_Source extract_.
§

Isolation made me do it!
Spending three months in lock down gave me plenty of time to ponder life, including what my ex boyfriend was up to.
I must admit, there have been times over the past two years I've wondered what he was up to but that's as far as it went.
But being isolated from many of the things I know and love made me think....and think....and think.
You see, I blocked my ex about 18 months ago because Facebook Messenger kept telling me when he was online. We weren't Facebook friends anymore but he'd messaged me on Messenger and even though I'd deleted the chat, I could still see when he was online.
You can imagine how this wasn't helpful for someone wanting to forget their ex (like most of us do!). They're an ex for a reason, right?!
So I blocked him. Which deleted that chat.
Out of sight, out of mind, right? Well, mostly.
Lately I'd been thinking about what he'd be up to. Was he still working or had he lost his job from coronavirus layoffs?
I knew he'd have a new girlfriend, no question about it. He told me he was a relationship kinda guy (he just didn't know how to act like he was in one).
So last night I did it - I unblocked him. I didn't expect to see much (if anything) as he rarely posted on Facebook when we were together and he wasn't going to change, right?
You can imagine my shock when I see he'd checked in at a couple of gigs.....with a girl.
Now it's not the fact he was with a girl that got to me, it's the fact 1) he's going to gigs again and he knew how much I love this and he never wanted to commit to going to them with me anymore and 2) he checked in with her.

§

_Dataset content_.
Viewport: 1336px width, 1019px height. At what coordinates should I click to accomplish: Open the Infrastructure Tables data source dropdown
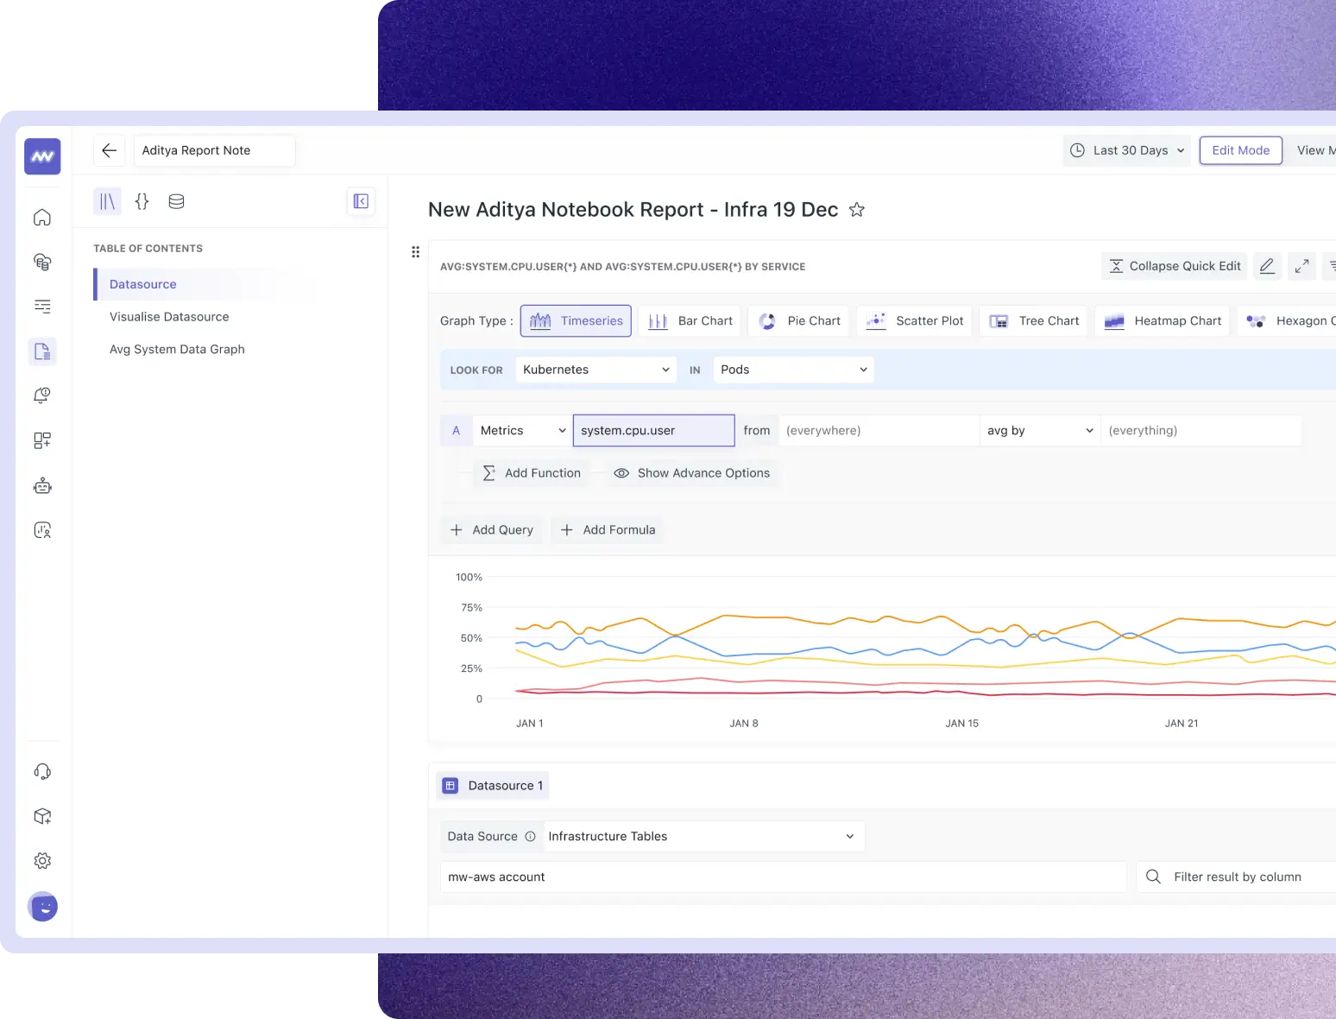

§

_What this exercise asks_.
**A)** Answer these from the post about unblocking an ex:
(i) How long ago did the writer block the ex?
(ii) What did Facebook Messenger keep showing the writer before the block?
(iii) After unblocking him, what did the writer see he had done?
**B)** Carry on the post about unblocking an ex from its last sentence.

_Numbered answers_.
**A)**
(i) About 18 months ago.
(ii) When he was online.
(iii) He had checked in at a couple of gigs with a girl.

**B)**
I mean, he'd never checked in on Facebook anywhere with me the whole time we were together.
The two checkins I did see were from 2019 but one can only assume they are still together now.
Of course I stalked her Facebook page too (who wouldn't?) but only saw a handful of photos (she's pretty *sigh*) and thankfully there wasn't a happy snap of them both staring back at me.
I am better off without him, no question, but I don't want his happiness rubbed in my face.
I say good luck to her. I had nine months of him putting me second with everything he did (including not wanting to go to music gigs with me) and now I don't have to put up with that. And haven't for the past two years.
Yes I am still single, yes I am a few months away from turning 40, but you know what? I am so glad I made the decision to end our relationship and I put myself first for once.
You're probably wondering if I'm going to block him again on social media? I don't think so. He's not hiding in my Messenger messages anymore so there isn't a constant reminder he's there.
And I want to be the bigger person, even if I don't feel like it right now.